The role of religious lobbies in Australia isn’t new (witness the Prime Minister and Opposition Leader last night trying to impress the Christian lobby and its mates across the country, saying things about gay marriage, climate change and refugees). There needs to be far more sunlight into the relations between governments and lobby groups. Who gets access, when and how?
The Zionist lobby is seemingly oblivious to how the wider community views its action. Witness this article by Peter Hartcher in today’s Sydney Morning Herald (written in his typically sympathetic way for a group of old men who have nicely sent him to Israel on a number of charming trips).
But how does this look? Wealthy Jews are upset and demand the Rudd government only show blind dedication to the Jewish state.The Prime Minister asks them to dinner to explain his positions. Some are pleased and some are not. But once again we have the sight of old, connected Jewish men demanding our leaders follow every action of Israel. Not playing into stereotypes at all. And what does it say about their real attitudes towards Israel and its never-ending occupation? They care about nothing other than their own power:
When Kevin Rudd sat down to dinner in the Lodge with six leaders of the Jewish community this month, several remarked at the trouble he’d taken; the Prime Minister had ordered kosher food, flown from Melbourne, for the event. It was a nice touch, but not enough.

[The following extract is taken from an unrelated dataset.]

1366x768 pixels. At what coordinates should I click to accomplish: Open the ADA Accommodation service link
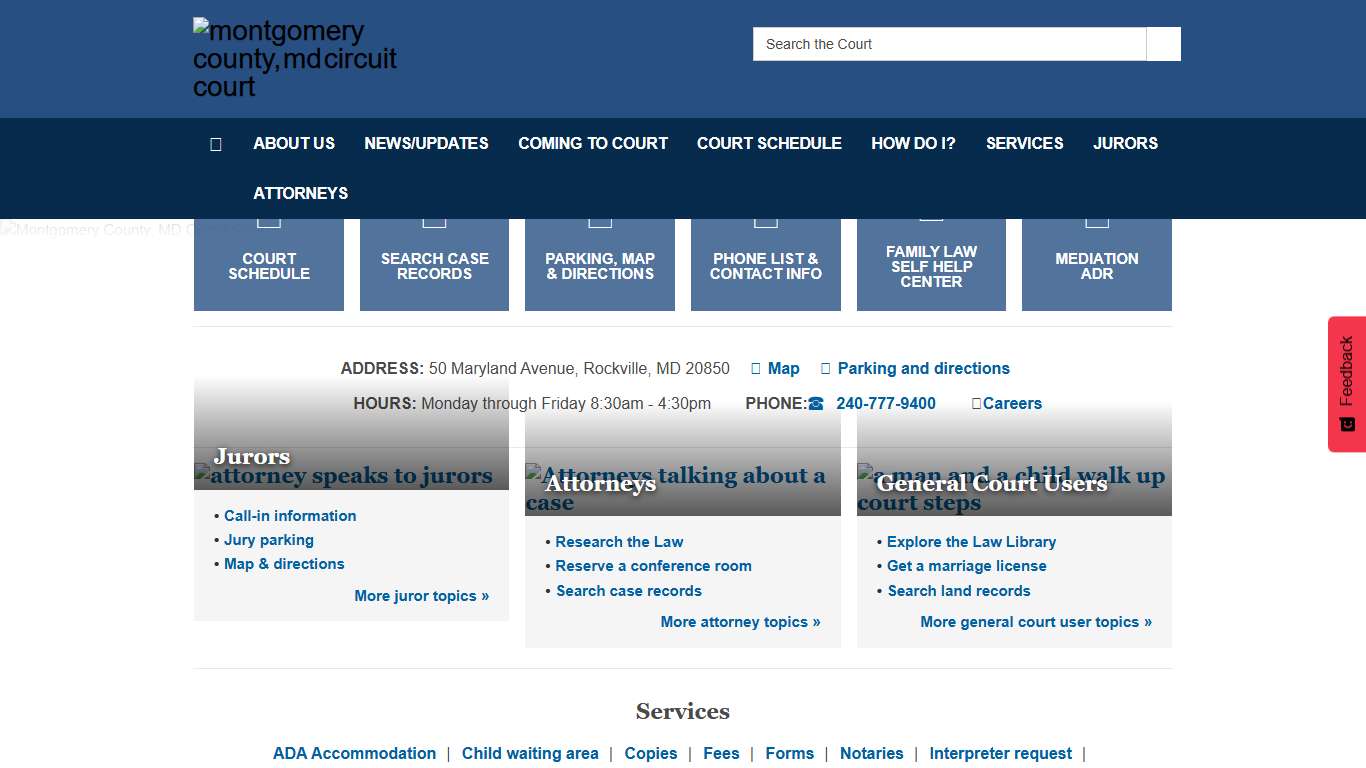click(354, 754)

Rudd convened the dinner as a reconciliation with Australia’s Jewry. He was the first prime minister to invite the Jewish leadership to address a crisis in relations since Malcolm Fraser after the outbreak of the first Lebanon war in 1982. But it was going to take a lot more than a kosher dinner to allay the anxiety, anger and frustration around the Lodge dining table.

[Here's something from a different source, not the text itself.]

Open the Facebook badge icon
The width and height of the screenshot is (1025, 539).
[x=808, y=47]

The Jewish community was deeply disturbed by the abrupt change in the government’s Israel policy. And Rudd’s treatment of the local Jewish fraternity, too. He had always been strongly pro-Israel. A former chairman of the World Jewish Congress Isi Leibler last year described him as “a Christian Zionist – he understands and has some sympathy for us”.
The Jewish community was an important source of Labor funds for the 2007 election. A single lunch in Sydney raised $100,000. A Toorak tennis court party for 200, attended by Rudd and Julia Gillard, raised more.
Labor values? More like wanting Jewish money.